Lecture 3 Flashcards
What is a good growth media for bacterial growth?
Milk
Why is milk a good growth media for bacterial growth?
High water content
Neutral pH
Variety of nutrients
What is pasteurization?
A rapid heat treatment followed by rapid cooling
What is the purpose of homogenization?
Fat particle reduction
What is the purpose of homogenization?
Break down fat globules so that the fat is dispersed evenly throughout
What are the two types of contamination?
Direct and environmental contamination
What are examples of direct contamination?
Animal/human health
Udder health
Residual fecal matter
What are examples of environmental contamination?
Atmosphere, water supply, inadequate equipment cleaning, inadequate refrigeration, and cross-contamination.
What are the major bacterial spoiling agents in dairy products?

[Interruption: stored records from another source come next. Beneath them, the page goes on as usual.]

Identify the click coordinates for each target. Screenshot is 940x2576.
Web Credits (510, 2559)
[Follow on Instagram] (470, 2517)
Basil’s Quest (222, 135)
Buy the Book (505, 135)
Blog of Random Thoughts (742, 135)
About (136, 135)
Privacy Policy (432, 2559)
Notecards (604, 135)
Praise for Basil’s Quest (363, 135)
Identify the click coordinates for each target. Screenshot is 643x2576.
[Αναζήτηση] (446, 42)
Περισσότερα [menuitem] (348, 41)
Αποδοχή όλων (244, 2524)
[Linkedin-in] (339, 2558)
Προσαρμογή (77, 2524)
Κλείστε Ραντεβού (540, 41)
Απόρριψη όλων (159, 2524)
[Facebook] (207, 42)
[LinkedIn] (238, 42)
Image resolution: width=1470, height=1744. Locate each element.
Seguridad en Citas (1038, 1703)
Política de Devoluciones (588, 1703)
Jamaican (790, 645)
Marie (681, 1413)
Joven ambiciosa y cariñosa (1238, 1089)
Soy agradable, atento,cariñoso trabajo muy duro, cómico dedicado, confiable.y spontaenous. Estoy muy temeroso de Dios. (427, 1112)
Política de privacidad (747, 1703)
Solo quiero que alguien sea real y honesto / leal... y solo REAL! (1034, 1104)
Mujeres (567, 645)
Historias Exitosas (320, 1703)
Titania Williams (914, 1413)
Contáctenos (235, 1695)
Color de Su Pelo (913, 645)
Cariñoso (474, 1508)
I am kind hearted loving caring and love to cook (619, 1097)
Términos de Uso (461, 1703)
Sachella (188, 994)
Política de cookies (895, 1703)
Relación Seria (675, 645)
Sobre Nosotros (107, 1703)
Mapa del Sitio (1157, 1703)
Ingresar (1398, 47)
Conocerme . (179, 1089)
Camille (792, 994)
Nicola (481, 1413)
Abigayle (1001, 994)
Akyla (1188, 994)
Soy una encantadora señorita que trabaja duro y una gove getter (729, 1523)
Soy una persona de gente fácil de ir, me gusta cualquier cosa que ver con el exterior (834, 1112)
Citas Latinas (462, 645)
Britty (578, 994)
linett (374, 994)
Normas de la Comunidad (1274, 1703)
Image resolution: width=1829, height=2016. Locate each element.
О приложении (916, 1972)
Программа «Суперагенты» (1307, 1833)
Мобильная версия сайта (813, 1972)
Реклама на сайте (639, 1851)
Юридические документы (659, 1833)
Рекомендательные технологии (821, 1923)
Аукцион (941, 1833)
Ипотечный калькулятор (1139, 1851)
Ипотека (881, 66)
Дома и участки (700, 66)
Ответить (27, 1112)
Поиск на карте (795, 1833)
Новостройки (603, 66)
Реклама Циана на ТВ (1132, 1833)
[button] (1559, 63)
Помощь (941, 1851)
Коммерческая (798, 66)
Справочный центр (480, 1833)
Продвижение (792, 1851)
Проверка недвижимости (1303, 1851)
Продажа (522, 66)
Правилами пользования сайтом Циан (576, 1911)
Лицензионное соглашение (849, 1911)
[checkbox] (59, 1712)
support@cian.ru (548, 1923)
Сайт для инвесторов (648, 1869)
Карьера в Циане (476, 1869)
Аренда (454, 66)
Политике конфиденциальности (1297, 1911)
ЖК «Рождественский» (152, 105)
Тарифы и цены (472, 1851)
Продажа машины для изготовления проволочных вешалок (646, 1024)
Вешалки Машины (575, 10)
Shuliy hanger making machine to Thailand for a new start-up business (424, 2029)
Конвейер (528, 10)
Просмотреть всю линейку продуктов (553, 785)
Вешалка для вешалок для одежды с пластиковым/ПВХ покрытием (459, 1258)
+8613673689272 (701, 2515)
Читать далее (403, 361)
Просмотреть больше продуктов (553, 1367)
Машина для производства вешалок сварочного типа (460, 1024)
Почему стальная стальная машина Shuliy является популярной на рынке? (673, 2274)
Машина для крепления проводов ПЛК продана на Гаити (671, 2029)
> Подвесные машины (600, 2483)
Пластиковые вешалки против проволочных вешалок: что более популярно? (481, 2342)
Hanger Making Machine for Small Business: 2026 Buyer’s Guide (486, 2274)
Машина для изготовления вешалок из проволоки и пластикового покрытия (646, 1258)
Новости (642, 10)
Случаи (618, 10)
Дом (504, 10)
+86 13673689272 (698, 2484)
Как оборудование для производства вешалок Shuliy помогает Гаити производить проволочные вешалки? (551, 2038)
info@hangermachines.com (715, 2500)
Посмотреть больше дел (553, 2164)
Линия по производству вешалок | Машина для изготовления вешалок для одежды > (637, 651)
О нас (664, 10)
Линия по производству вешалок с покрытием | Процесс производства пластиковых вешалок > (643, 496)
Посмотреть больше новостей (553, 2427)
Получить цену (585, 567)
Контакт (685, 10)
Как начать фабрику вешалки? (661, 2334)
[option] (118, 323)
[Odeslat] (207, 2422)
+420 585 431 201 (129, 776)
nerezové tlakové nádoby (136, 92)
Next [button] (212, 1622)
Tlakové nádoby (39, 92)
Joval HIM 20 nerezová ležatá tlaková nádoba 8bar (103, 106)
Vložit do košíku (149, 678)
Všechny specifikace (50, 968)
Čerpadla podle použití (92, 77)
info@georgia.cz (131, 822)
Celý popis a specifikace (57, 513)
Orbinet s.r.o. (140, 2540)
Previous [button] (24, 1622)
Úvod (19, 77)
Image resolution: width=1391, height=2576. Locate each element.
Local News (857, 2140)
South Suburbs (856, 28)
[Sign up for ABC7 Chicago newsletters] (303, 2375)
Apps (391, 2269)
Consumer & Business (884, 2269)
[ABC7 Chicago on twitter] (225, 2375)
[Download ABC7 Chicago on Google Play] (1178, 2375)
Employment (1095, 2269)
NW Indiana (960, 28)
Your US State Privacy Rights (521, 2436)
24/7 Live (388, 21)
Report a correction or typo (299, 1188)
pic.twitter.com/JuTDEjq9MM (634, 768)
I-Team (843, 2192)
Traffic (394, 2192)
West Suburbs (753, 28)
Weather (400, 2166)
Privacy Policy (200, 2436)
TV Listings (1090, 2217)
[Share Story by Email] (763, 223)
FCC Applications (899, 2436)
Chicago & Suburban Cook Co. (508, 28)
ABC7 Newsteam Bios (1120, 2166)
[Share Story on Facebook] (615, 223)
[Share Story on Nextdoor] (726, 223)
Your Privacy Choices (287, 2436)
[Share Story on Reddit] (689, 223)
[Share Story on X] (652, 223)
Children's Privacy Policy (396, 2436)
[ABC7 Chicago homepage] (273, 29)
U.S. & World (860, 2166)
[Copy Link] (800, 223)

LAB, Psychotropic Bacteria and Coliforms
The over-fermentation of LAB can lead to what?
Excessive acid production
What does psychro mean?
Cold
What does tropic mean?
Grow
True or False. Psychrotropic bacteria grow at refrigeration temperatures and are significant spoilage agents in dairy.
True
What type of bacteria produces enzymes that remain active even after pasteurization?
Psychrotropic bacteria
What spoils dairy products by producing gas and off odors?
Coliforms
What ferments lactose to produce CO2 resulting in gas pockets in cheese and spoilage in fluid milk products?
Coliforms
What are common signs of souring?
Sour milk and curding
What are the causes of souring?
Over fermentation of LAB
What are signs of ropiness?
Slimy, viscous consistency
What causes ropiness?
Specific types of bacteria that produce extracellular polysaccharides. EPS
What causes sweet curdling?
Section of proteases
What are the signs of sweet curdling?
Coagulates without the typical souring associated with lactic acid production
What is the primary energy source in milk?
Lactose
What is fermented to lactic acid?
Lactose
What remains soluble in milk and is less susceptible to microbial proteolysis?
Whey protein
What are the two bacterial growth inhibitors found in milk?
Lactoferrins and lactoperoxidase
What are lactoferrins?
Iron binding agents that limit the presence of iron, thus controlling bacterial growth
What is lactoperoxidase system?
An enzyme that is present in fresh raw milk. Can be reactivated by adding thiocyanate
When do spore-forming bacteria form?
Low-acid milk products are preserved by sub-sterilization heat treatment and packaged with little chance of recontamination with vegetative cells
What are examples of products in which spore-forming bacteria could occur?
aseptically packaged milk, cream, sweetened and unsweetened condensed milk
What is the most commonly know type of spoilage for produce?
Soft rot
What is soft rot?
When the plant’s structural polymers degrade
What are examples of degradative enzymes?
Pectinase, cellulase, protease, phosphatidase, dehydrogenase
What does cellulase break down?
Cellulose –> Glucose
What are the two groups that produce can be placed in based on physiological changes after harvesting?
Non-climacteric and climacteric
Non-climacteric
when it stops ripening after harvesting
What are contamination sources for produce?
Irrigation water
Soil and manure
Wildlife and Livestock
Atmosphere/Weather
Harvesting equipment
Composition of produce (pH, aw, sugar, aroma)
True or False. The spoilage of dried fruits is generally caused by osmophilic yeast and xerotolerant molds
True
What is the purpose of chemical sanitizers?
To help prevent cross-contamination by wash water
What is the purpose of MAP?
Reduced respiration and reduce senescence.
True or False. The microbiota of frozen produce is the same as fresh produce.
True
True or False. All produce undergo some type of processing before reaching the consumer.